Atualmente, controla-se a riqueza do vinho por meio de fórmulas. Despeja-se num barril de suco normal determinado número de medidas do mosto das concentradas uvas Aszú. Disso, resulta um vinho muito doce e dotado de uma capacidade de envelhecimento praticamente ilimitada. Em safras muito boas, todas as uvas Aszú, colhidas tardiamente, apresentam a ‘podridão nobre’.
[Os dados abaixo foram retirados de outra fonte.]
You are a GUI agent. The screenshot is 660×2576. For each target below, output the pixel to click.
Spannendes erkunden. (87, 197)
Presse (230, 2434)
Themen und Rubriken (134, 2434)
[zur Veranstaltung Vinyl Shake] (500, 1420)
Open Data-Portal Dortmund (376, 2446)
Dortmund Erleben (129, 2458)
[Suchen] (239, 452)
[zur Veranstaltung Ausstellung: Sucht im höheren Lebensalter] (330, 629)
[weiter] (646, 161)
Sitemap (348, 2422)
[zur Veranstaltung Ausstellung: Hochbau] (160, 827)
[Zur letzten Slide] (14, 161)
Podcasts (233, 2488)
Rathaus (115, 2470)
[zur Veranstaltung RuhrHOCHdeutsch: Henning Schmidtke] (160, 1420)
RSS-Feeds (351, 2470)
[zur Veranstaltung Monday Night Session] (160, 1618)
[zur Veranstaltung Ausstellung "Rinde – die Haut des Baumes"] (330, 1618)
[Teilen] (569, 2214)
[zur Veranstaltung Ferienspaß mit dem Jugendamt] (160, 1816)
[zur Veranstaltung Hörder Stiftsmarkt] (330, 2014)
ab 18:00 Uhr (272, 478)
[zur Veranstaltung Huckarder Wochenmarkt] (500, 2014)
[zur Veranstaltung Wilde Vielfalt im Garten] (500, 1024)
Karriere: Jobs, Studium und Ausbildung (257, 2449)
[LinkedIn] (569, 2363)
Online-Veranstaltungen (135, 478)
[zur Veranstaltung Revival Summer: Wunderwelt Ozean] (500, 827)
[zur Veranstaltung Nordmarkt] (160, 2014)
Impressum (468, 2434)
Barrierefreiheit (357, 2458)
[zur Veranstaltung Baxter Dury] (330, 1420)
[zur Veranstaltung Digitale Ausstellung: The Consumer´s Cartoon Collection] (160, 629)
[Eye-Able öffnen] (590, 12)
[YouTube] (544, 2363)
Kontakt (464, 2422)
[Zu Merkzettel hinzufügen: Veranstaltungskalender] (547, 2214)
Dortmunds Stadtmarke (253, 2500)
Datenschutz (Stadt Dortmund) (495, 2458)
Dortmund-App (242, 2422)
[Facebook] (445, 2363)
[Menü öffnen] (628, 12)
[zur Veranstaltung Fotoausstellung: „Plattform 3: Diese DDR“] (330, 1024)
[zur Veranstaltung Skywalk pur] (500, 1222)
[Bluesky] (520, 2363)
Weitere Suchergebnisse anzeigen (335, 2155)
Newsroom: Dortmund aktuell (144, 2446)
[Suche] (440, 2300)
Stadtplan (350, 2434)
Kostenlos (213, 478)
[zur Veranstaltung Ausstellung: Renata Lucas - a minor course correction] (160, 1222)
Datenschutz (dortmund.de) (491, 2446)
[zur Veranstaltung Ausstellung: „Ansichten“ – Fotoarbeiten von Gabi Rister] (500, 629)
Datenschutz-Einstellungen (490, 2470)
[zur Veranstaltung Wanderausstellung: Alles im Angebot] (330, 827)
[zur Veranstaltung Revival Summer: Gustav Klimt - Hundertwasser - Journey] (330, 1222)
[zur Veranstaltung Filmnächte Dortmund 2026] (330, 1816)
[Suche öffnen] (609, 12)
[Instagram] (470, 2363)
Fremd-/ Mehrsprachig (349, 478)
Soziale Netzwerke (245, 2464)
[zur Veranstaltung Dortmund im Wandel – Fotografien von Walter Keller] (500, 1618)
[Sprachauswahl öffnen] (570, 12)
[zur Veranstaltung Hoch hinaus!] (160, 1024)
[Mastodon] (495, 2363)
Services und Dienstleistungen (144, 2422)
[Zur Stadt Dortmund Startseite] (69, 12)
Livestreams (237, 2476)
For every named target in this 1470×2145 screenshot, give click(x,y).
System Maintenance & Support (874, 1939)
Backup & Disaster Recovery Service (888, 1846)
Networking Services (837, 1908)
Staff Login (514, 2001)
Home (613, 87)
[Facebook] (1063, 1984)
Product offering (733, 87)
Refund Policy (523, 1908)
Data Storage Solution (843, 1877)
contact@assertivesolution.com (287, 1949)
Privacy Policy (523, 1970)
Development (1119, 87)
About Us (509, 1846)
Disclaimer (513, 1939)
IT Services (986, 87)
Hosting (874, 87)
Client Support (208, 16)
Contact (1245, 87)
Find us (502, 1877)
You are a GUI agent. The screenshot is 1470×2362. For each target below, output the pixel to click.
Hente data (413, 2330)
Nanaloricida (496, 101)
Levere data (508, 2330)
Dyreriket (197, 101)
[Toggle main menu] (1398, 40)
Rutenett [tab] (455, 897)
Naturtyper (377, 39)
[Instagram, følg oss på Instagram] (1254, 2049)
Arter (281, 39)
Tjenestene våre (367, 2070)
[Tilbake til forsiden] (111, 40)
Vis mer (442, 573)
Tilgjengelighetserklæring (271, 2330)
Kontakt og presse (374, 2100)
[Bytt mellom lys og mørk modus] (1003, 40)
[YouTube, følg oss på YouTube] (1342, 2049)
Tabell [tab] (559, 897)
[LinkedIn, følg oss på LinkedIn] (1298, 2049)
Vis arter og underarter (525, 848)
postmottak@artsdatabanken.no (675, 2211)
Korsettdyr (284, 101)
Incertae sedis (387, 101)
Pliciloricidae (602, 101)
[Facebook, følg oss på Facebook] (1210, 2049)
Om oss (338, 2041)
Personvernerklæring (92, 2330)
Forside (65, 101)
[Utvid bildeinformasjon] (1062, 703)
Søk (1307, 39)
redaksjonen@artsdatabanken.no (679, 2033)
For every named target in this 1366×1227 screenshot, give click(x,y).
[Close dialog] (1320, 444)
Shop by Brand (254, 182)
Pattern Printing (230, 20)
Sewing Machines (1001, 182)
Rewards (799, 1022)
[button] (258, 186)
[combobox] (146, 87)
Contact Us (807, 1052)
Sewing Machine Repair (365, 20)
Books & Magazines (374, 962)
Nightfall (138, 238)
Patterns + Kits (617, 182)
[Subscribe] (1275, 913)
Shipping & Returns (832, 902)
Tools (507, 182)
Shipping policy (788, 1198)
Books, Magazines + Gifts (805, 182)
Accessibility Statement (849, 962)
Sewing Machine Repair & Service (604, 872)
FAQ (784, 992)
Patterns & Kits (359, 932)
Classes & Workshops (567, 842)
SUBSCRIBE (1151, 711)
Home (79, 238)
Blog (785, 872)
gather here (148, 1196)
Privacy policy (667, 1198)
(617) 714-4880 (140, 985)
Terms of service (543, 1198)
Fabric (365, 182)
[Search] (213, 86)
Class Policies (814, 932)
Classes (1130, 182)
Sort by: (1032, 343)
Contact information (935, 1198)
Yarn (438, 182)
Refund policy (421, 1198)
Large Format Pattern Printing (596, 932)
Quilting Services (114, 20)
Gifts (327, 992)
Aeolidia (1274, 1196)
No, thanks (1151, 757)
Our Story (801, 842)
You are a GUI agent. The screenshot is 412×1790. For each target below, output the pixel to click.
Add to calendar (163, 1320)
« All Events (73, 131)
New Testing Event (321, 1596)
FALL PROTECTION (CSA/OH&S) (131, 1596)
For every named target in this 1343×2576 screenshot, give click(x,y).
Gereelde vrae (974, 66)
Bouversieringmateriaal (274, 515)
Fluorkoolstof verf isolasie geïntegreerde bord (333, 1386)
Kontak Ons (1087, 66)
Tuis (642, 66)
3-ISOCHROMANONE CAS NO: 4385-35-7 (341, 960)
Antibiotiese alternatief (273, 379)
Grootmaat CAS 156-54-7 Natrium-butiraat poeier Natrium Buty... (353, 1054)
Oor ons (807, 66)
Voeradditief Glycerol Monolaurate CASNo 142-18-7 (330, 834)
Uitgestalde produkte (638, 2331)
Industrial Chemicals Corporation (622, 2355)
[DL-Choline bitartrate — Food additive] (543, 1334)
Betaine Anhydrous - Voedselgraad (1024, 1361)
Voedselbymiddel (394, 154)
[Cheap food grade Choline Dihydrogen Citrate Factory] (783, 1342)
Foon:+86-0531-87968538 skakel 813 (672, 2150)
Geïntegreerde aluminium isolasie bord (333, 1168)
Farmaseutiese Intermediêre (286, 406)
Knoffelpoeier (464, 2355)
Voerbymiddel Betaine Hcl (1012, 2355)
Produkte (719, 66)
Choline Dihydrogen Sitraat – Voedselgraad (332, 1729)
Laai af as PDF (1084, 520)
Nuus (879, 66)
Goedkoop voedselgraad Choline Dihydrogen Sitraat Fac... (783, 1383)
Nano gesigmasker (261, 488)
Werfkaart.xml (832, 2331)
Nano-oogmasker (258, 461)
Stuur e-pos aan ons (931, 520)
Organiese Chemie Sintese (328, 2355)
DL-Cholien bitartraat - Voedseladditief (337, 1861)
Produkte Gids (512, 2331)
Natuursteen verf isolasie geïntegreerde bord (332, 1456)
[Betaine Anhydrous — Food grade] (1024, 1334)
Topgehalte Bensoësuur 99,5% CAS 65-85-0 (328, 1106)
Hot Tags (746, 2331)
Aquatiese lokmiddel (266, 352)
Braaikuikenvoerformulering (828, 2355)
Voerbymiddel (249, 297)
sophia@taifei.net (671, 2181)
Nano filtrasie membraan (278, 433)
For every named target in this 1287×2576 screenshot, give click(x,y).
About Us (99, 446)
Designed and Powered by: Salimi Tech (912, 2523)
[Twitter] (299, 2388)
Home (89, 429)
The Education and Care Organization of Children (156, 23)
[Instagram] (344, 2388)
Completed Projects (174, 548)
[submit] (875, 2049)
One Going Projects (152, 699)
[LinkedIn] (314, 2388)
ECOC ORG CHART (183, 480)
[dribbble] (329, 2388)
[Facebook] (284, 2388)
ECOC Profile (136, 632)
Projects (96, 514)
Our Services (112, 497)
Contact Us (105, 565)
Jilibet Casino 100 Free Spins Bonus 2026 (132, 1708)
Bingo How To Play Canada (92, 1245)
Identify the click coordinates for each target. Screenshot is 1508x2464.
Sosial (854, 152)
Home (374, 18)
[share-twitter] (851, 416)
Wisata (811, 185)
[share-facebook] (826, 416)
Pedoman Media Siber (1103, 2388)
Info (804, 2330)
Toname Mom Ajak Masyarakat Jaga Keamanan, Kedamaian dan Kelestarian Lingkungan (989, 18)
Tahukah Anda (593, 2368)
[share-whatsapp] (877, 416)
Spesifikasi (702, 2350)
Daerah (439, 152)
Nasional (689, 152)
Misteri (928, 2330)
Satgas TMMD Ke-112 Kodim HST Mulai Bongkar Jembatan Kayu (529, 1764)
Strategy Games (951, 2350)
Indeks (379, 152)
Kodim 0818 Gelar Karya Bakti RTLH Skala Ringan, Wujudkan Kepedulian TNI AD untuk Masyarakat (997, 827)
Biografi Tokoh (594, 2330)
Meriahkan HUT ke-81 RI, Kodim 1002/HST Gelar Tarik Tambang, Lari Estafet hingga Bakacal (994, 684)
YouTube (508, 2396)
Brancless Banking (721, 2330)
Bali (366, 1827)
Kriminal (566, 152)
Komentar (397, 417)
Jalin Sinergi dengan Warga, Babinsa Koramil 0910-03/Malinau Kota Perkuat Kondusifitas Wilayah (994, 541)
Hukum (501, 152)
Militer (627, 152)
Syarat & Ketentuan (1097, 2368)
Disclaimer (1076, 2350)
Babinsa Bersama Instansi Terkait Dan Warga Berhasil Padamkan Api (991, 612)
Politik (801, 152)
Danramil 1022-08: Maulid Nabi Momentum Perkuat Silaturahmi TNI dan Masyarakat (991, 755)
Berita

Enquanto o Tokay ascendia pela Europa e encantava a mais alta nobreza, uma região promissora, que havia decaído consideravelmente devido a inúmeros fatores, renascia, na França: era Bordeaux, que apresentava os seus primeiros vinhos de château, mais próximos dos bordeaux que conhecemos hoje.

 

Fontes: A História do Vinho, de Hugh Johnson; Uma Breve História do Vinho, de Rod Phillips; História da Alimentação, de Jean-Louis Flandrin e Massimo Montanari.